EXERCISE GOAL:
Write each entry out once more, please, precisely as shown.
——
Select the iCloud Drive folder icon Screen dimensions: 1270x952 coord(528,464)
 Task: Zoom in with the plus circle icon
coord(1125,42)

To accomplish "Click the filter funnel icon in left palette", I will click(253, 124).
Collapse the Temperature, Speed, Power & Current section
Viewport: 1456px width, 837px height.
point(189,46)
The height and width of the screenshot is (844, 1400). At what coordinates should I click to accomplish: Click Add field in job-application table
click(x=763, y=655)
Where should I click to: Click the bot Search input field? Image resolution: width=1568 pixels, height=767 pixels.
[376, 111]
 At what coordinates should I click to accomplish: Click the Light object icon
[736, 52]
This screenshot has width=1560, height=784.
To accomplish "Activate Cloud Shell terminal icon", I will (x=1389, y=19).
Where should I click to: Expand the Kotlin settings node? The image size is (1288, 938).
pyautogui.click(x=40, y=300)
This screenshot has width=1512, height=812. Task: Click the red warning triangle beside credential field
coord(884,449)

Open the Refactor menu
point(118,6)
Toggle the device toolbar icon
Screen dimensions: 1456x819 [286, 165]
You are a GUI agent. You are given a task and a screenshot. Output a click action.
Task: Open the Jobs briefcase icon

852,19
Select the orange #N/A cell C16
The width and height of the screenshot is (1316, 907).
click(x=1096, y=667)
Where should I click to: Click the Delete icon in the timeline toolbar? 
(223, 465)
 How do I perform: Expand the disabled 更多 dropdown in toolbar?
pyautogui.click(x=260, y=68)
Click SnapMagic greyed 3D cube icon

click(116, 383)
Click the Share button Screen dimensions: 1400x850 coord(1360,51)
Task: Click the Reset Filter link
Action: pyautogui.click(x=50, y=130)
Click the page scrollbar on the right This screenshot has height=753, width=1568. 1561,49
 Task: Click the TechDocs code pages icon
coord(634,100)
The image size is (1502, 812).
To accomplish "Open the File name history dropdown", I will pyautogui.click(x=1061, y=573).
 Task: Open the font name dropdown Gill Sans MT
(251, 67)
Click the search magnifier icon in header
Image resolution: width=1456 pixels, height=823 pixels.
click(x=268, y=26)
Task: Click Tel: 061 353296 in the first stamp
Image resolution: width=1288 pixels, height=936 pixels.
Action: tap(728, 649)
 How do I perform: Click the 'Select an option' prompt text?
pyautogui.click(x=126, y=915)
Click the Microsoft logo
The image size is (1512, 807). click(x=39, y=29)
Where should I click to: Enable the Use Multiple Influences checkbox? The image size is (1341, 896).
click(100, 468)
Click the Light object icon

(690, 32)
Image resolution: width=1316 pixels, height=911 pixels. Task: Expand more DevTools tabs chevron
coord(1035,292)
——
THE ANSWER:
Select the iCloud Drive folder icon Screen dimensions: 1270x952 coord(528,464)
 Task: Zoom in with the plus circle icon
coord(1125,42)

To accomplish "Click the filter funnel icon in left palette", I will click(253, 124).
Collapse the Temperature, Speed, Power & Current section
Viewport: 1456px width, 837px height.
point(189,46)
The height and width of the screenshot is (844, 1400). At what coordinates should I click to accomplish: Click Add field in job-application table
click(x=763, y=655)
Where should I click to: Click the bot Search input field? Image resolution: width=1568 pixels, height=767 pixels.
[376, 111]
 At what coordinates should I click to accomplish: Click the Light object icon
[736, 52]
This screenshot has width=1560, height=784.
To accomplish "Activate Cloud Shell terminal icon", I will (x=1389, y=19).
Where should I click to: Expand the Kotlin settings node? The image size is (1288, 938).
pyautogui.click(x=40, y=300)
This screenshot has width=1512, height=812. Task: Click the red warning triangle beside credential field
coord(884,449)

Open the Refactor menu
point(118,6)
Toggle the device toolbar icon
Screen dimensions: 1456x819 [286, 165]
You are a GUI agent. You are given a task and a screenshot. Output a click action.
Task: Open the Jobs briefcase icon

852,19
Select the orange #N/A cell C16
The width and height of the screenshot is (1316, 907).
click(x=1096, y=667)
Where should I click to: Click the Delete icon in the timeline toolbar? 
(223, 465)
 How do I perform: Expand the disabled 更多 dropdown in toolbar?
pyautogui.click(x=260, y=68)
Click SnapMagic greyed 3D cube icon

click(116, 383)
Click the Share button Screen dimensions: 1400x850 coord(1360,51)
Task: Click the Reset Filter link
Action: pyautogui.click(x=50, y=130)
Click the page scrollbar on the right This screenshot has height=753, width=1568. 1561,49
 Task: Click the TechDocs code pages icon
coord(634,100)
The image size is (1502, 812).
To accomplish "Open the File name history dropdown", I will pyautogui.click(x=1061, y=573).
 Task: Open the font name dropdown Gill Sans MT
(251, 67)
Click the search magnifier icon in header
Image resolution: width=1456 pixels, height=823 pixels.
click(x=268, y=26)
Task: Click Tel: 061 353296 in the first stamp
Image resolution: width=1288 pixels, height=936 pixels.
Action: tap(728, 649)
 How do I perform: Click the 'Select an option' prompt text?
pyautogui.click(x=126, y=915)
Click the Microsoft logo
The image size is (1512, 807). click(x=39, y=29)
Where should I click to: Enable the Use Multiple Influences checkbox? The image size is (1341, 896).
click(100, 468)
Click the Light object icon

(690, 32)
Image resolution: width=1316 pixels, height=911 pixels. Task: Expand more DevTools tabs chevron
coord(1035,292)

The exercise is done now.